No. I haven’t seen him play, but I’m sure he’s really good if he’s a chip off the old block. I think any reformed Genesis would be a massive success, but we have yet to do that soon for various reasons and there has been resistance within the ranks to do that. There are various versions of Genesis that could tread the boards, but I don’t know if that competitive streak … Mike is certainly competitive, so I don’t know if he’d want anyone else to play guitar up there, probably least of all me [laughs]. He’s got my number. Meanwhile, I’m playing the music politics-free.
I saw Yes last year and it was basically just Steve Howe and new people and the place was packed. Even without Peter and Phil, you guys could create a more credible version of Genesis than that and draw big crowds.
There is that. If it were that simple, believe me … I’m sure that everyone is aware I’m out there playing this stuff. I think this stuff should not be afraid to die. I’m not just doing the Genesis stuff. I’m doing other stuff as well. But 150 million albums worldwide is hard to beat, the logistics of that versus what everyone does in terms of solo success. But the last time we did an album together was the greatest hits and individual tracks from our solo careers. Compilations abound, don’t they, but ideally people want new stuff. I’ve been used to having my own way in my solo career, as has everyone else. That makes it that much harder since we are all used to running our own shows.

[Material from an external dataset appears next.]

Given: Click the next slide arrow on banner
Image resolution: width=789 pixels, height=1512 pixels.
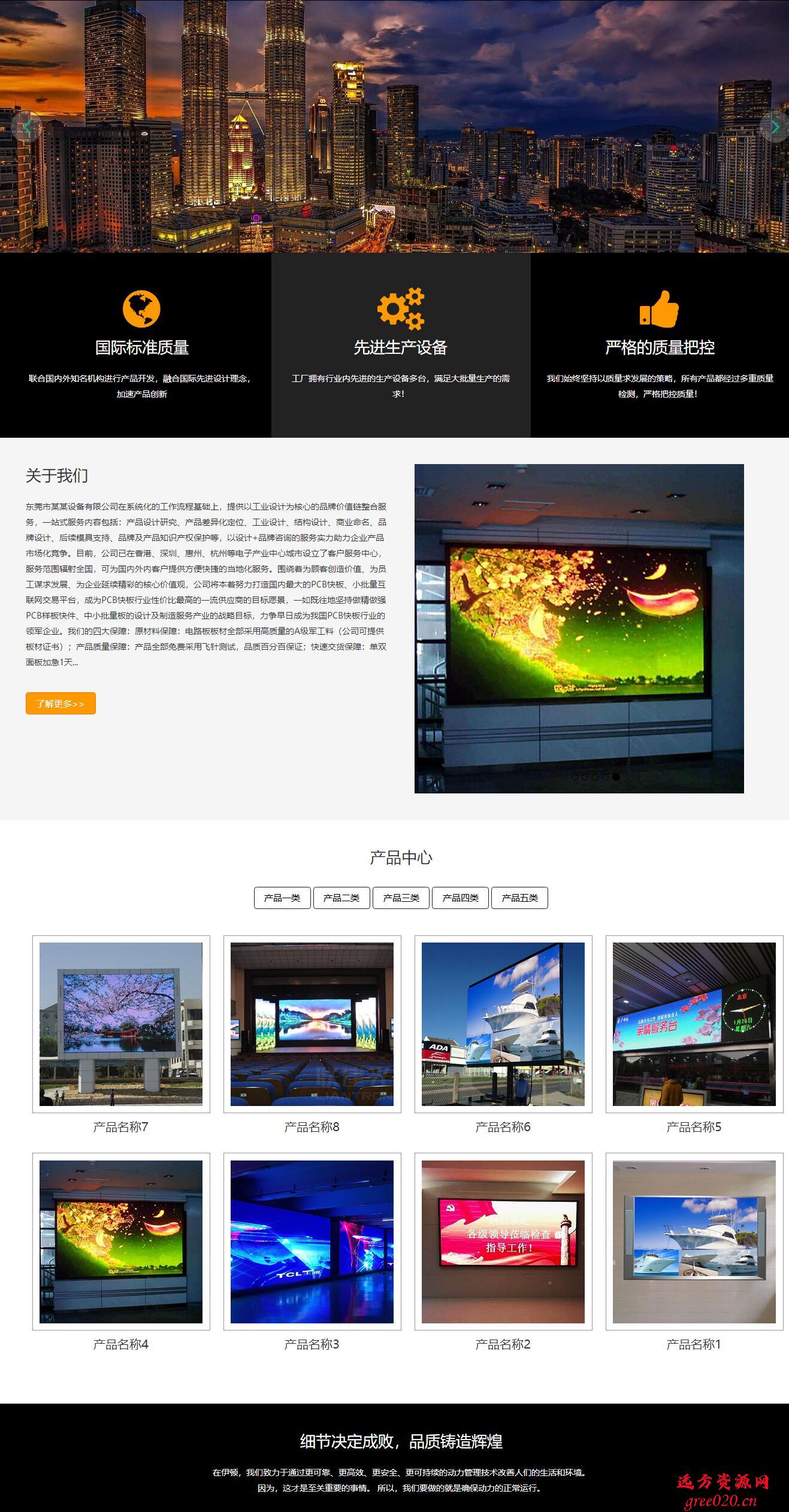Looking at the screenshot, I should [774, 126].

That’s why this sort of thing doesn’t happen more often. That’s why Nick Mason is out there doing his version of Pink Floyd and he may be the only person that goes out there doing that. All of them legitimately can do that as Robert Fripp can go out and be the only original King Crimson member. The same with Steve Howe. I think if you’d done sufficient work under the brand name, it becomes credible.
On the Peter Gabriel–Sting tour a few years back, Sting sang the opening section of “Dancing With the Moonlit Knight” every show of the tour. On the final night in Vancouver, Peter finally sang it. It was the first time in decades he’d done any part of a Genesis song in public. It was this tiny crack in his wall of resistance.

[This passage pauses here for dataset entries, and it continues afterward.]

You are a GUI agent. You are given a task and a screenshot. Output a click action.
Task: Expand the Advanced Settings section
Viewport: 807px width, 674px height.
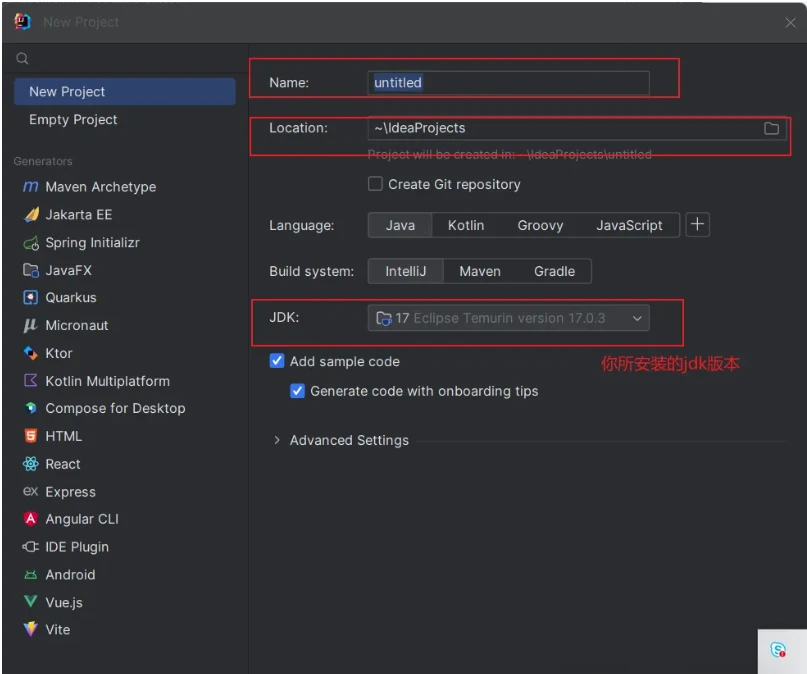click(277, 440)
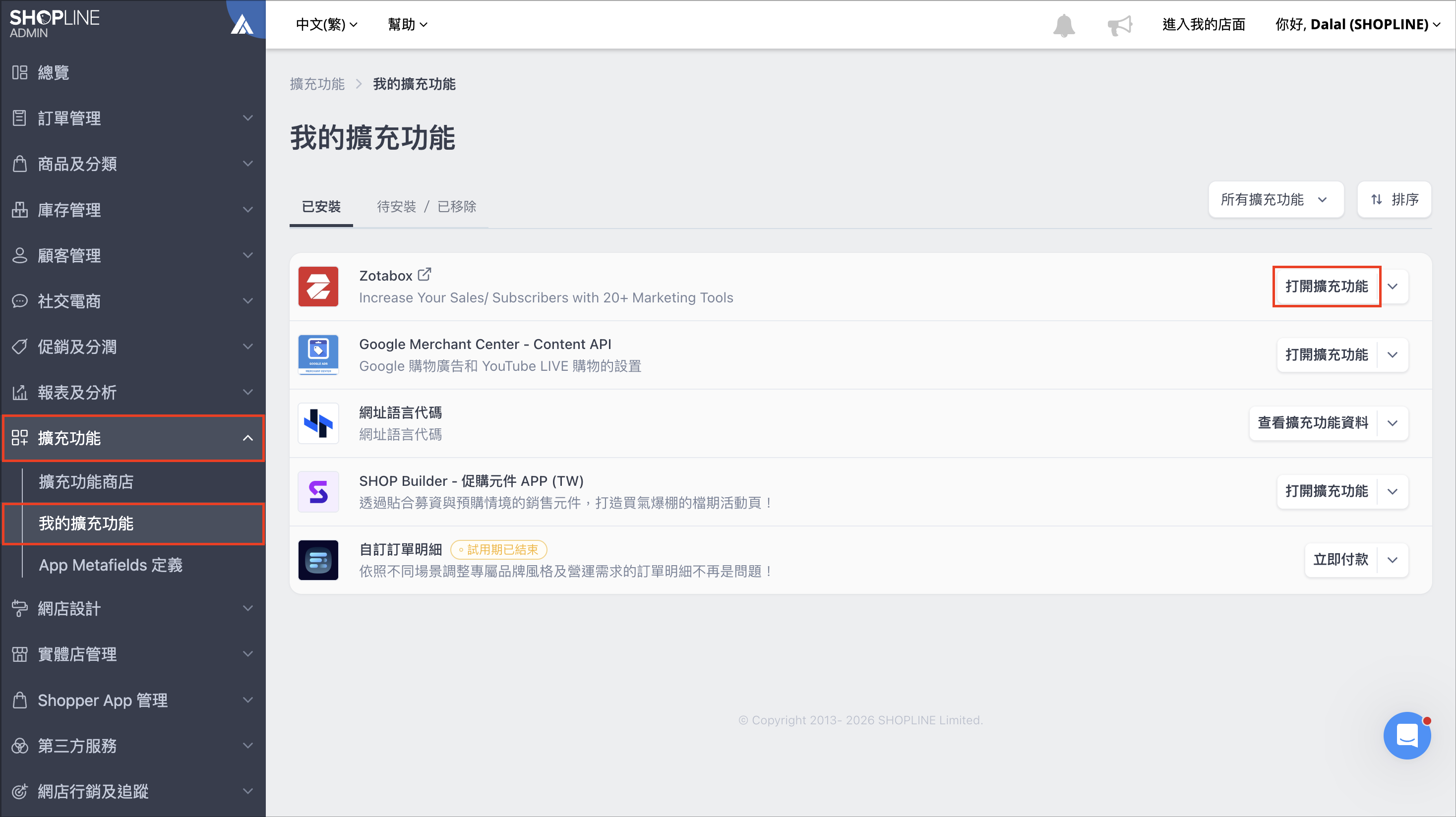1456x817 pixels.
Task: Expand the 所有擴充功能 filter dropdown
Action: (1275, 199)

I don’t have any such armor myself. I don’t feel threatened by my past. You’ve got to incorporate the lesson of the child and move forward with your new self and be fully integrated. That’s my take on it. If people want to hear that stuff, then I won’t deny them the opportunity. I think it’s only sensible, and for instance with Crimson, the fact that they do the whole of the history is an important thing. People want to hear that stuff. It’s iconic. Why would you not want to do your own iconic songs? It makes no sense whatsoever.
How do you feel about turning 70 next year? It seems like you’re in pretty good shape.
Yeah. I’m in pretty good shape for 70. Famous last words! I could fall over tomorrow, but I don’t feel 70. I think I’m getting younger all the time. I’m certainly getting better at it, whatever “it” happens to be. My fingers can do things today they couldn’t do then. And I’m still learning all the time.
Are you working now on your next record?
Yeah. I’m working on the next one. That’s going very well already. I’m working on some of my stuff and stuff with other people, like my sister-in-law. I’ve worked on a couple of things that she’s written and they sound really good. Sometimes I just get called in as a harmonica player and that’s fine with me.
You tour every single year. Are you ever tempted to take one year off, or do you like this pace of touring?
I like the pace. I like the idea that if I get up onstage the audience can say, “He doesn’t look any older than he did last year.” But if you leave it for five years, you might need a new chest wig or some teeth. I think the clock is ticking and I’m passionate about all this, so I want to be the best at what I can do. I don’t want to be wheeled onto the stage. I was thinking about certain people who do that sort of thing, B.B. King. He worked until he absolutely dropped. I have tremendous respect for that.